GALA DES 350 ANS DE L’OPERA DE PARIS

En référence avec la création de l’académie Royale de Musique en 1669, L’opéra de Paris fêtera donc en 2019 ses 350 années d’existence, l’occasion de faire parler de lui et de promouvoir sa saison de spectacles et quelques évènements soi-disant exceptionnels, au premier rang desquels le Gala inaugural qui s’est tenu les 30 et 31 décembre 2018. L’affiche est alléchante avec en tête, la magnifique Sonya Yoncheva accompagné de Bryan Hymel et de Ludovic Tezier pour la musique et de 3 couples de danseurs maison parmi les plus talentueux : Léonore Baulac et Mathieu Ganio, Amandine Albisson et Florian Magnenet, Eleonora Abbagnato et Stéphane Bullion.

Le programme n’a été dévoilé que très récemment et les places presqu’exclusivement vendues par le biais de la très sélective AROP (association pour le rayonnement de l’opéra de Paris). Tout s’est donc un peu passé en catimini … un anniversaire « entre soi », à Garnier de surcroît ! Tout ceci respire le marketing à plein nez, car le programme ne reflète pas cette notion d’ouverture d’année anniversaire : les œuvres s’enfilent sans logique en commençant par Berlioz et la marche hongroise de la damnation de Faust qui n’est pas à proprement parlé un opéra mais qui donne un bel éclat pour commencer la soirée. Mais restons un instant sur les interprètes. Ludovic Tezier est un habitué de la Maison, qui plus est, français. Il vient d’enchaîner un magistral Simone Bocanegra puis les dernières de la Traviata. La saison dernière, il était le marquis de Posa dans la version française de Don Carlos. Bryan Hymel est en répétition pour la nouvelle production des Troyens et était en tête d’affiche des Huguenots qu’il a abandonné à quelques jours de la générale, mettant ainsi en péril le retour attendu de cet opéra après 80 ans d’absence … L’opéra de Paris n’est pas rancunier ! La présence de Sonya Yoncheva, si elle nous ravi est plus curieuse. Certes, elle s’est produite régulièrement mais n’a pas d’actualité. Ne cherchons donc pas de logique. De logique, il n’y en a pas non plus dans le programme. L’essentiel des œuvres sont françaises, y compris le Don Carlos de Verdi. Mais alors, pourquoi ce passage entier de la Traviata, très réussi au demeurant ? Pourquoi une concentration sur l’opéra de la seconde moitié du 19e siécle ? Sonya Yoncheva est une baroqueuse, elle vient de faire Poppée à Salzburg, elle a sorti l’année dernière un disque Haendel-Rameau … Une incursion dans ce répertoire s’imposait ! Aucune incursion non plus dans le 20e siècle, pourtant si riche en musique française … Meyerbeer, grand timonier du répertoire lyrique pendant plus d’un siècle est lui aussi absent : Bryan Hymel aurait pu racheter son absence en chantant un de ses airs des Huguenots … Que d’occasions manquées !
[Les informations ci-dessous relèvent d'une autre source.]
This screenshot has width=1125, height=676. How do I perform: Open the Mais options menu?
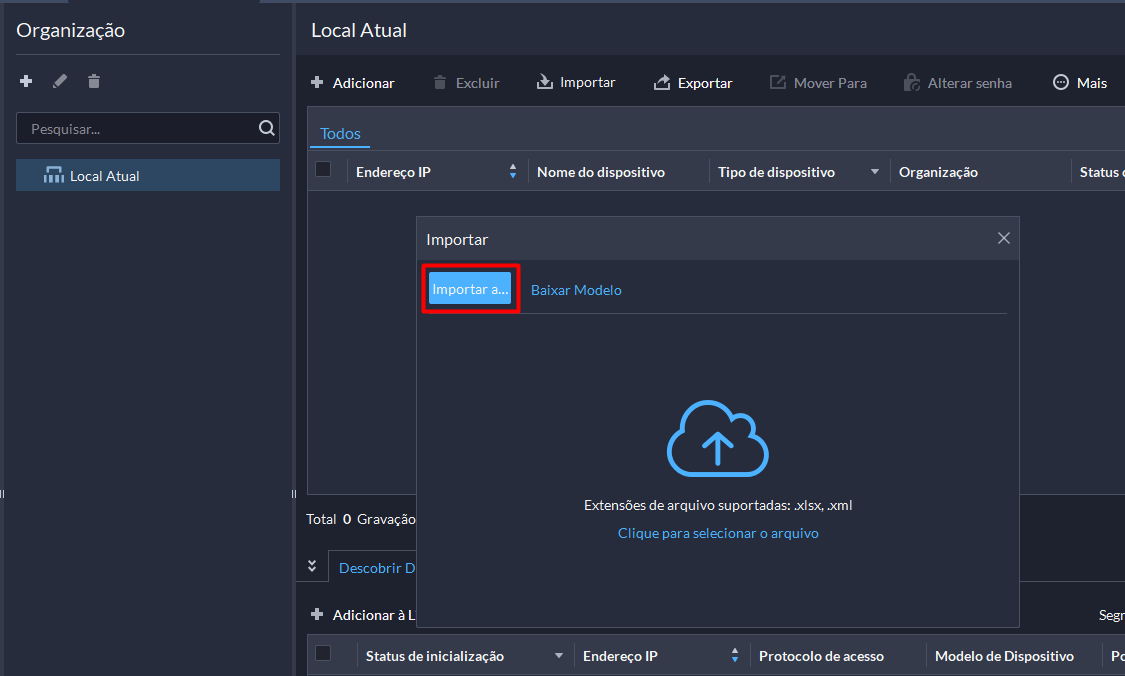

Fort heureusement, nous avons eu droit à quelques moments de pure beauté, à commencer par les extraits des 3 ballets du répertoire : la dame aux camélias de John Neumeier, le Park d’Angelin Prejlocaj et Carmen de Roland Petit. L’absence de véritable décor, le dépouillement scénique concentrait encore plus la beauté de l’instant sur la chorégraphie. Coté lyrique, la palme revient à Sonya Yoncheva qui n’est jamais meilleure que lorsqu’elle joue ses rôles et donc logiquement, les extraits qu’elle interprète avec Bryan Hymel dans le duo de Saint-Sulpice de Manon, et avec Ludovic Tezier dans le bouleversant second acte de la Traviata, sont des moments de grande intensité. Elle est nettement moins convaincante dans son air tiré d’Hérodiade de Massenet puis dans le rôle léger des Cent Vierges de Charles Lecocq. Les interprètes masculins sont à leur affaire dans leur morceaux de bravoure qui se transforment presque en concours viril : Pourquoi me réveiller du Werther de Massenet et La fleur que tu m’avais jetée extrait de Carmen de Bizet pour le Ténor et l’air du marquis de Posa extrait de Don Carlos de Verdi et l’air de Thais de Massenet pour le Baryton … L’ensemble se termine par le final du Faust de Gounod, choix parfaitement élégiaque qui convient bien à l’ambiance de cette soirée et qui permet de recoudre le patchwork musical qui nous était offert.